Tennis Balls

Every tennis player uses them, but which balls should I use?

You may find Wilson and Penn tennis balls even at K-mart or local grocery store. But unfortunately, not all brands and "tiers" of tennis balls are created equal: Championship, Tour, and Practice.

As a rule, if a ball goes "flat", you will hear a dull sound when hitting it or no longer bounces like the other balls. That's the sign that it's time to use a new ball. It may hurt your arm and technique if you continue to bat around deflated balls because you will overcompensate your swing and timing.

"Championship Series" for Recreational Play

Pros: Great for everyday rally hitting and playing a few sets. Available anywhere!
Cost: ~$1.75-$2.50/can
You can find equally good prices (~$2/can) for these general purpose tennis balls and #1 selling ball in the US at both Amazon and Walmart. Often they offer free shipping when you're shopping other stuff from there anyway.

 Penn Championship 12-cans bulk sale deal
Penn Championship are also available at many Costco's, in packs of 20 cans (60 balls). These balls will last usually at least 2-3 hours of continuous hitting for most casual players.

If you need fewer than 20 cans at a time, than I would recommend the 12-can mini case from Amazon instead, so you don't have to make a special trip out or get any membership for Costco.

Wilson Championship Tennis Balls
Wilson Championship Tennis Balls
(for Hard Courts)

As an alternative, if you want to get balls that people commented as feeling "softer" than the Penn's at impact, then I would try Wilson.

If only playing about once a week or just learning the game, these are a good choice. With a price around $1.89/can, beginners can spare to hit a few home runs :). These Wilson Championship balls which can be found everywhere like Target or Walmart.

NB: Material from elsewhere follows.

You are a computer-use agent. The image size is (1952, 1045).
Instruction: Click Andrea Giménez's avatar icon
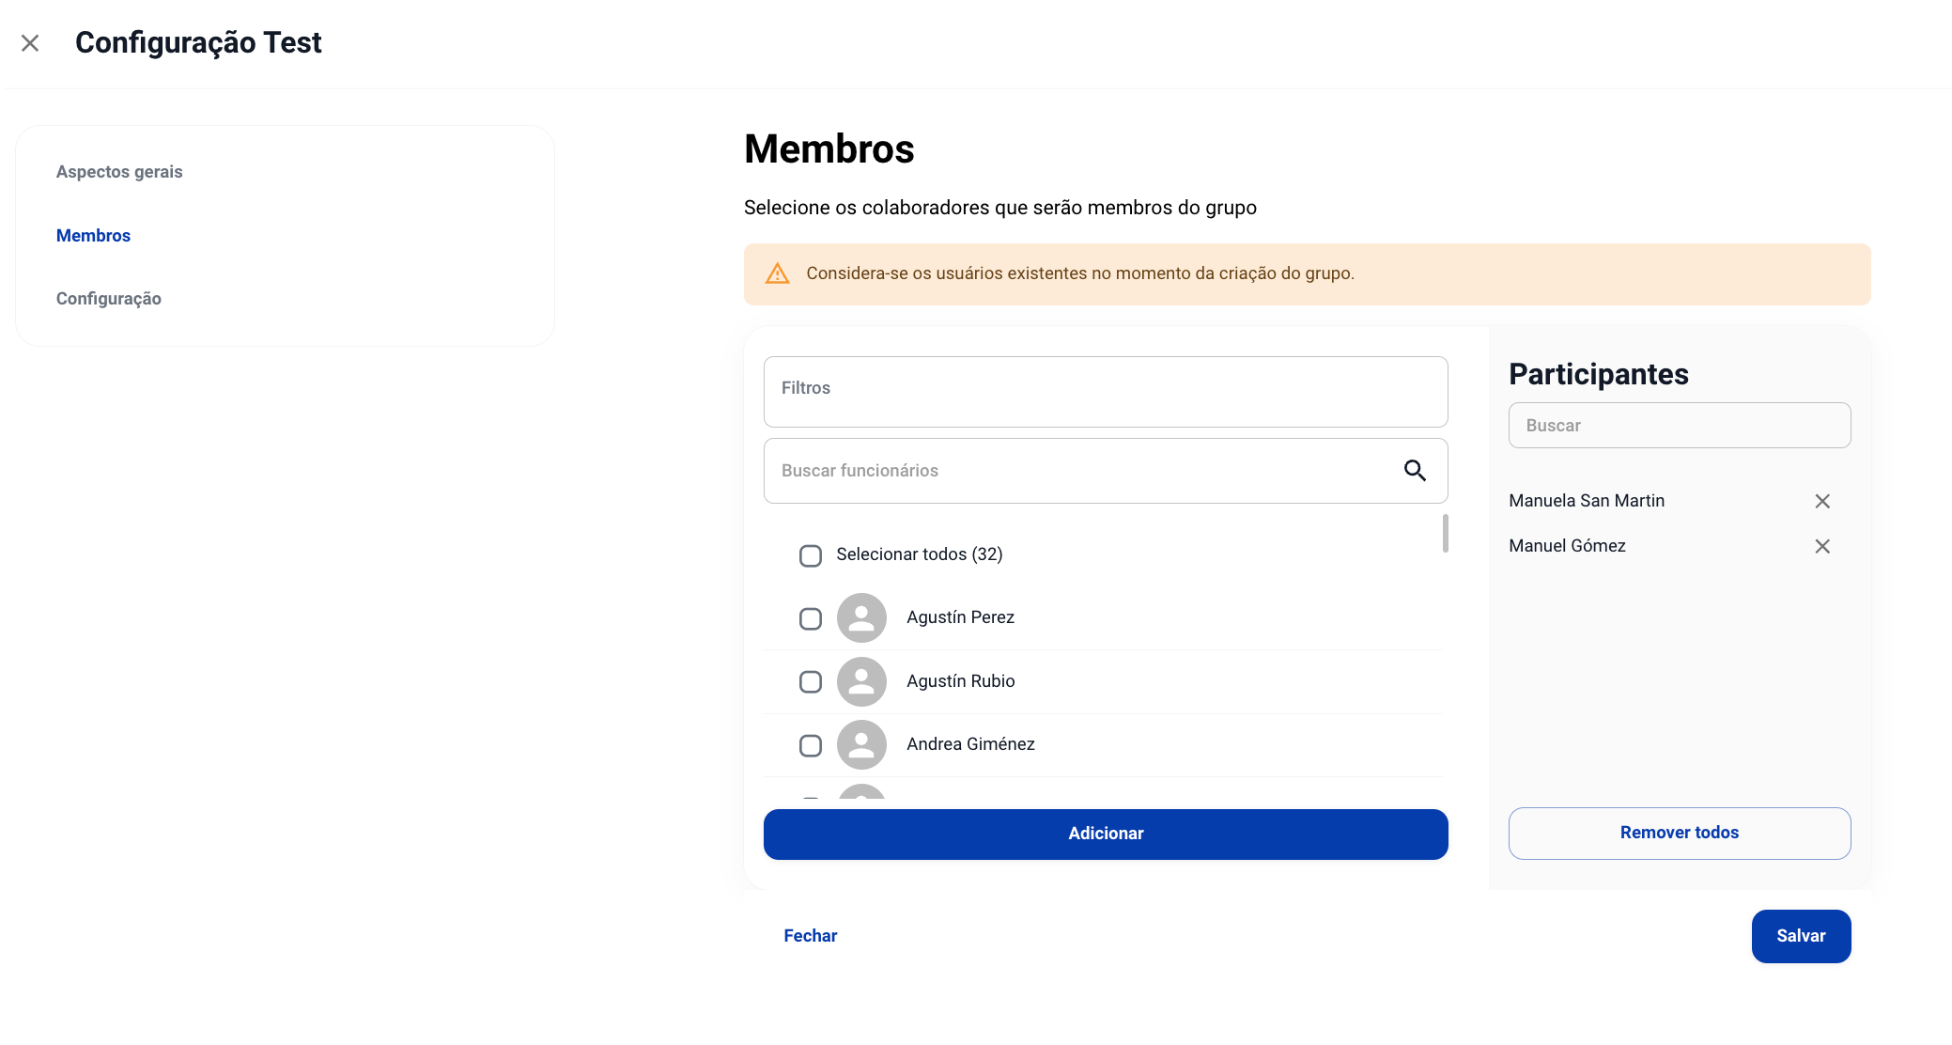tap(861, 744)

The Right Balls for the Right Surface:

Regular Duty Wilson Tennis Balls
(for Indoor or Clay) 
Heavy or Extra Duty - used for outdoor / hard court surfaces = (Black Text on Ball)
Regular Duty for indoors and on clay surfaces = (Red Text on Ball)

Here's more money saving tips for tennis balls

Tour Quality Balls with 3+ Hours of Durability 

Cost: $3-$4/can
The Wilson "US Open" Heavy Duty work consistently well on most hard courts in North America. 
The "ATP" Pro Penn balls are another excellent brand for extended competitive play. They are bright, well-sown and especially durable in the summer heat. It will still hold their bounce well after 3-4 sets of a match, then can be stored as practice balls or for serving later.

Practice Balls: Recommended for the serve hopper, drills and Team Practice 

For players who want a hopper of balls for drills and plan to play/practice serves regularly, I would recommend investing in some decent Gamma's Pro Tour Tennis Balls

It also comes in a case size (24 cans)...which still comes out to less than $3/can for premium quality (nitrogen pressurized) tennis ball cans that which will usually last you the whole season.

You can get these Gamma Pro Tour Balls at $69.99 from Sporting Goods stores or even Amazon with free shipping.

These are one of the longest lasting and overall best performing tennis balls out in the market and a bit hard to find for this price if sold individually.

The rest of the field - what to try and avoid

Some knock-off brands at the Dollar Store may look fine, maybe works for playing fetch with Fido in the park...but for regular usage, I would stay away from anything labeled "Penn Practice" or "Coach" as they are usually not pressurized properly or have defects and QA issues.

Once they lose their felt and get "bald" quickly - it results in no spin or just plain sliding right through the court with funny bounces in between. This can hurt your game as well as your arm* so buyer beware.